=== Textauszug ===

Colombo (Sri Lanka), 30.08.2006 – In einem heute veröffentlichten Bericht der „Sri Lanka Monitoring Mission“ (SLMM) machen die Beobachter Regierungstruppen für die Ermordung von 17 Mitarbeitern der französischen Hilfsorganisation „Action contre la Faim“ (Aktion gegen den Hunger) verantwortlich. Die Hilfsarbeiter wurden am 4. August in Muttur im Nordosten Sri Lankas ermordet. Die SLMM überwacht das Waffenstillstandsabkommen zwischen der Regierung und der LTTE.

Im Bericht, der von Ulf Henricsson, dem Leiter der Überwachungsmission, unterzeichnet wurde, heißt es, dass es starke Hinweise für die Beteiligung der staatlichen Sicherheitskräfte an der Tat gebe, obwohl die Regierung das Gegenteil behaupte. Eine Beteiligung anderer Gruppen an der Ermordung der Hilfsarbeiter wird im Bericht ausgeschlossen. Die Tatsache, dass den Beobachtern der SLMM der Zugang zur betroffenen Region erschwert wurde, ist aus der Sicht Ulf Henricssons ein Hinweis darauf, dass die Regierung versucht, ihre Beteiligung an der Tat zu kaschieren. Der Nachrichtenagentur Reuters sagte Ulf Henricsson, dass er in dieser Hinsicht auf seine Erfahrung als Beobachter auf dem Balkan zurückgreifen könne. Laut SLMM-Bericht wurden die Beobachter von den Sicherheitskräften daran gehindert, sich vor Ort über den Vorfall zu erkundigen. Ein solches Verhalten sei unlogisch, wenn die Regierung von ihrer Unschuld überzeugt sei. Da sich Angehörige der staatlichen Armee zum Zeitpunkt des Vorfalls in Muttur aufgehalten hätten, sei es sehr unwahrscheinlich, dass andere Gruppen für die Tat verantwortlich seien, heißt es in dem Bericht weiter. Ulf Henricsson verweist in seinem Bericht auf vertrauliche Gespräche mit Quellen, die bezogen auf die Kenntnisse über die Sicherheitskräfte von Sri Lanka „sehr verlässlich“ seien, und mit Vertretern der internationalen Gemeinschaft, an denen der Leiter der Beobachtermission selbst beteiligt war. Aus den Gesprächen hätten sich keine gegenteiligen Hinweise auf die Verantwortlichen der Ermordung der 17 Zivilisten ergeben, so Ulf Henricsson. Einige der Eltern von Ermordeten hatten bereits vor einiger Zeit Regierungstruppen für den Tod ihrer Kinder verantworlich gemacht. Der Vorfall ereignete sich zu einem Zeitpunkt, als die Armee die Stadt Muttur wiedereingenommen hatte, die sich zuvor unter der Kontrolle der LTTE befunden hatte.

=== Ausgewählte Datensätze ===

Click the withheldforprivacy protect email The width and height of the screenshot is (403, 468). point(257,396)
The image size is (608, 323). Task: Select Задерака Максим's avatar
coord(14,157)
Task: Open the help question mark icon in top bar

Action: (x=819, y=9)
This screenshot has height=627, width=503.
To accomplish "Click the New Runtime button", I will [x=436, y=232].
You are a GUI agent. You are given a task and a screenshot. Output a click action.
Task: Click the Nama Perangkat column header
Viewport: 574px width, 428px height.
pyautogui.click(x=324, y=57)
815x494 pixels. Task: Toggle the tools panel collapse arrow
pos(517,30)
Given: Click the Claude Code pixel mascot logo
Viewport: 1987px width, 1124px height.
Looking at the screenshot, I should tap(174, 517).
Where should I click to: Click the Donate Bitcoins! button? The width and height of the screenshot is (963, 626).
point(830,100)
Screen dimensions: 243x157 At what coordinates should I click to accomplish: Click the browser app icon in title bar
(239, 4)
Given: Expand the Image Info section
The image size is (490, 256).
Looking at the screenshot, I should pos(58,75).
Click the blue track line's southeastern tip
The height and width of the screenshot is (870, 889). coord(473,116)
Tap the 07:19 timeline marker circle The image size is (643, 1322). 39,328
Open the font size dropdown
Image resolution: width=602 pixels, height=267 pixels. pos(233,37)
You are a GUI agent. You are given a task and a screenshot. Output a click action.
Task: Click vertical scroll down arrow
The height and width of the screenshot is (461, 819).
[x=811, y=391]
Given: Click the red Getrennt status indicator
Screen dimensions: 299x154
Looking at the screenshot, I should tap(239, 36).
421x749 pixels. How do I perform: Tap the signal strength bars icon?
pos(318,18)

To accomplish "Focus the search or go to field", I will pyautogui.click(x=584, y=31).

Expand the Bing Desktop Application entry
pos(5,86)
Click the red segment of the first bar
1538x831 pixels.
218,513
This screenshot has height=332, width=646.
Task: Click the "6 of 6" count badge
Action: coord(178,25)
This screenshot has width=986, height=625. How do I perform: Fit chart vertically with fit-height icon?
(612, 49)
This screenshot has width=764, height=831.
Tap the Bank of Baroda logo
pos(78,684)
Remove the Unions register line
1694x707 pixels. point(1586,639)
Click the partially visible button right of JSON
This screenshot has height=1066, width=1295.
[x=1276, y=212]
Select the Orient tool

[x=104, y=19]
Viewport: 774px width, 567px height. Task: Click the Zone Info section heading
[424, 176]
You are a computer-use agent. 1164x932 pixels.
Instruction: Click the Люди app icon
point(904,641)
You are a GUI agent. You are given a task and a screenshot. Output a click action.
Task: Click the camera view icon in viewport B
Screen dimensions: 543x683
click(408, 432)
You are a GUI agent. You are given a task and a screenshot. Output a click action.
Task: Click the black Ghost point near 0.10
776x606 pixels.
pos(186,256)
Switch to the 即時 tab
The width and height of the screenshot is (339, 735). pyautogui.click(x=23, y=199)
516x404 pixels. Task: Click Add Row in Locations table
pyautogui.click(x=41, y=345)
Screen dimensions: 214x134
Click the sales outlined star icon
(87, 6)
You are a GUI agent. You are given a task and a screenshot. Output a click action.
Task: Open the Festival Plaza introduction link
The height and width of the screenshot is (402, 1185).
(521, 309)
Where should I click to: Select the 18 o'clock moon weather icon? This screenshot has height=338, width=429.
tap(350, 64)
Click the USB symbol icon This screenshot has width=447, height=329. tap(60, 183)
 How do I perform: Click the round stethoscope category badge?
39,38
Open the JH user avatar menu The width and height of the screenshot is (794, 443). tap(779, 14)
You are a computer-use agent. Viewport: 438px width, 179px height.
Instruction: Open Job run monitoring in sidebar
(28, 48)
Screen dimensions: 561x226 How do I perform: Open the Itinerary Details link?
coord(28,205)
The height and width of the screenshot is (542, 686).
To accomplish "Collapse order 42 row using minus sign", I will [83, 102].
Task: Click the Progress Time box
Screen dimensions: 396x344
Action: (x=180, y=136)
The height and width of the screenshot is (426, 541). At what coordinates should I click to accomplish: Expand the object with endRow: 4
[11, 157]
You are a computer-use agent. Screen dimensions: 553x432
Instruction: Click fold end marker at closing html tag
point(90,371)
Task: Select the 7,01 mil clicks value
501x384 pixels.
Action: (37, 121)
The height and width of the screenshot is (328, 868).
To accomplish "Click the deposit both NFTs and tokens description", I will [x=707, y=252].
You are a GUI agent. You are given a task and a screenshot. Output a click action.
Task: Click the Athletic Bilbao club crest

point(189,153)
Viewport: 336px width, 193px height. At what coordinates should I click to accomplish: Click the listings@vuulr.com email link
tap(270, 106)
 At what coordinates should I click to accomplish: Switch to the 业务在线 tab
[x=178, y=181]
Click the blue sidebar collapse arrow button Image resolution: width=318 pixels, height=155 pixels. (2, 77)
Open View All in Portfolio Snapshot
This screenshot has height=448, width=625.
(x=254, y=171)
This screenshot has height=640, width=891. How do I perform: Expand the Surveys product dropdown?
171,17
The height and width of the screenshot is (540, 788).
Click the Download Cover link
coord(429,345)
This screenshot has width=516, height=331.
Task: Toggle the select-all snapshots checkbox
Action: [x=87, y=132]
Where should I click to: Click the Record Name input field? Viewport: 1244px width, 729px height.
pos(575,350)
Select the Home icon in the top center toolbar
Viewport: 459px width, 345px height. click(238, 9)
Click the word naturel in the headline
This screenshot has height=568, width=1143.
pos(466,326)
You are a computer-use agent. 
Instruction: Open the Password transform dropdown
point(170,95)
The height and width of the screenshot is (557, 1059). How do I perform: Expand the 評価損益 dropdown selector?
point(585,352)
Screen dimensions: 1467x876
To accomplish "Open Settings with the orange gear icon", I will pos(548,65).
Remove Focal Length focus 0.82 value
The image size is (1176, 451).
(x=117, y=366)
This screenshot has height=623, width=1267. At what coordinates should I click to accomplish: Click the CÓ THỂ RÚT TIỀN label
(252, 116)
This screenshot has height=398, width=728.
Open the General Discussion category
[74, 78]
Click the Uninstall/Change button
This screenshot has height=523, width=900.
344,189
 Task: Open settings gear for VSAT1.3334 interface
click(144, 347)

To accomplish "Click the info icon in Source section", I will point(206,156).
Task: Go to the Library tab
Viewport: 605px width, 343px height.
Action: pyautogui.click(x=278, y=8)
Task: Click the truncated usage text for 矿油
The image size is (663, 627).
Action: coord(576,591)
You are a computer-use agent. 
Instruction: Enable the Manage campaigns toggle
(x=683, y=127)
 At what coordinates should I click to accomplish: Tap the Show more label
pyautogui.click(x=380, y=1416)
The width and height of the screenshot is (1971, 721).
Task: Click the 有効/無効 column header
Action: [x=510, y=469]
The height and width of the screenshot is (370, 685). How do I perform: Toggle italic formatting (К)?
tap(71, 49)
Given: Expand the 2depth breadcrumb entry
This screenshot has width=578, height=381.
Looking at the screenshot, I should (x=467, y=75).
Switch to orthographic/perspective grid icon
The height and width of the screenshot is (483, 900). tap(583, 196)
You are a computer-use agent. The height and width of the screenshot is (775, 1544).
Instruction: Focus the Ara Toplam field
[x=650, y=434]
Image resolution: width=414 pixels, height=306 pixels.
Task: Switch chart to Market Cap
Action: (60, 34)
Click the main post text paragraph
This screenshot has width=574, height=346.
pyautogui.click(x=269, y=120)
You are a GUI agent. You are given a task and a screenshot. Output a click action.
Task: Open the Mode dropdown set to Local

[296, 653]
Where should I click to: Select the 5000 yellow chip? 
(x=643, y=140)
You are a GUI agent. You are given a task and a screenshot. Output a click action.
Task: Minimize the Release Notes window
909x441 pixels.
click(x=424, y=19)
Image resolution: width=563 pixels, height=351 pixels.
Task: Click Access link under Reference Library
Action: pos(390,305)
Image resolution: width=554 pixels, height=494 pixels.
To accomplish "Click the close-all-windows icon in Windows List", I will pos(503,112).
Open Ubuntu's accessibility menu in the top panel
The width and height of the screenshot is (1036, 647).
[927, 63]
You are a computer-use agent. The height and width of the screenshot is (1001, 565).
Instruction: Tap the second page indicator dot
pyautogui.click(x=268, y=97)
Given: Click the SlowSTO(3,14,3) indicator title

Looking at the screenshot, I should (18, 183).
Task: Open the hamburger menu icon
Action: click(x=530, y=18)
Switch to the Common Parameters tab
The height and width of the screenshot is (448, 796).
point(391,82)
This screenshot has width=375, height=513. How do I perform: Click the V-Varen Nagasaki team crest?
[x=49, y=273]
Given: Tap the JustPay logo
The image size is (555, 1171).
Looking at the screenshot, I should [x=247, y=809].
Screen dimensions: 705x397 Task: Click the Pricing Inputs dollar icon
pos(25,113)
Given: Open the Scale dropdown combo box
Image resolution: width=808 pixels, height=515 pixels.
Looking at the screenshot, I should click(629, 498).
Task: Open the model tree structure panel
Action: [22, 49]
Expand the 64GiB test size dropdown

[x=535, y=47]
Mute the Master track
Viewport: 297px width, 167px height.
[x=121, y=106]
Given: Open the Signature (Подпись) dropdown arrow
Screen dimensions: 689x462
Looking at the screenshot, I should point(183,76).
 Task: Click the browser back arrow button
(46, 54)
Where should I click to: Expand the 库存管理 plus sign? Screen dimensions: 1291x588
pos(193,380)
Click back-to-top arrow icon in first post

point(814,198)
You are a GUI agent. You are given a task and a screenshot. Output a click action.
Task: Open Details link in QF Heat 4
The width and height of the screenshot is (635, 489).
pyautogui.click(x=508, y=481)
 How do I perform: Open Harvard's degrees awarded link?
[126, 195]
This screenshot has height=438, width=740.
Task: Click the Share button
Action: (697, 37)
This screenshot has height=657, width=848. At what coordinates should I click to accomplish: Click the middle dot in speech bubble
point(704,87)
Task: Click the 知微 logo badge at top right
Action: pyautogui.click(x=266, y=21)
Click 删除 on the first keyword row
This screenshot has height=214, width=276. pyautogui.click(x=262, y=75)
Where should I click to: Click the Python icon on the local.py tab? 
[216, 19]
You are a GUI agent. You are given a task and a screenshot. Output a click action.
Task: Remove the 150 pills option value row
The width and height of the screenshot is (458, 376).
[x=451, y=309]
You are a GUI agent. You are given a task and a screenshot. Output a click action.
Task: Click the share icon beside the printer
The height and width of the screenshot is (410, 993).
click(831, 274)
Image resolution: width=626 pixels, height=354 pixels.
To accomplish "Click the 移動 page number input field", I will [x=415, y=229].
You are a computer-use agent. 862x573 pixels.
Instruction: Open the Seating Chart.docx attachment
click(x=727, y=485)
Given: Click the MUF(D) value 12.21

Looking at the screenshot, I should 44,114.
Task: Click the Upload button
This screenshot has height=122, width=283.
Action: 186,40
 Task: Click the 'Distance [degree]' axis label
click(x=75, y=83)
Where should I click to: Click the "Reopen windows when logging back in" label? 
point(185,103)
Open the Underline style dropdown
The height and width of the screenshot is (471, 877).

===

◆ Aufgaben ◆
1. Nennen Sie das Datum, an dem die Hilfsarbeiter laut dem Textauszug in Muttur ermordet wurden.
2. Geben Sie aus dem Textauszug den Abschnitt von „Colombo (Sri Lanka), 30.08.2006“ bis „und der LTTE.“ wortgetreu aus.

◆ Lösungen ◆
1. Am 4. August.

2.
Colombo (Sri Lanka), 30.08.2006 – In einem heute veröffentlichten Bericht der „Sri Lanka Monitoring Mission“ (SLMM) machen die Beobachter Regierungstruppen für die Ermordung von 17 Mitarbeitern der französischen Hilfsorganisation „Action contre la Faim“ (Aktion gegen den Hunger) verantwortlich. Die Hilfsarbeiter wurden am 4. August in Muttur im Nordosten Sri Lankas ermordet. Die SLMM überwacht das Waffenstillstandsabkommen zwischen der Regierung und der LTTE.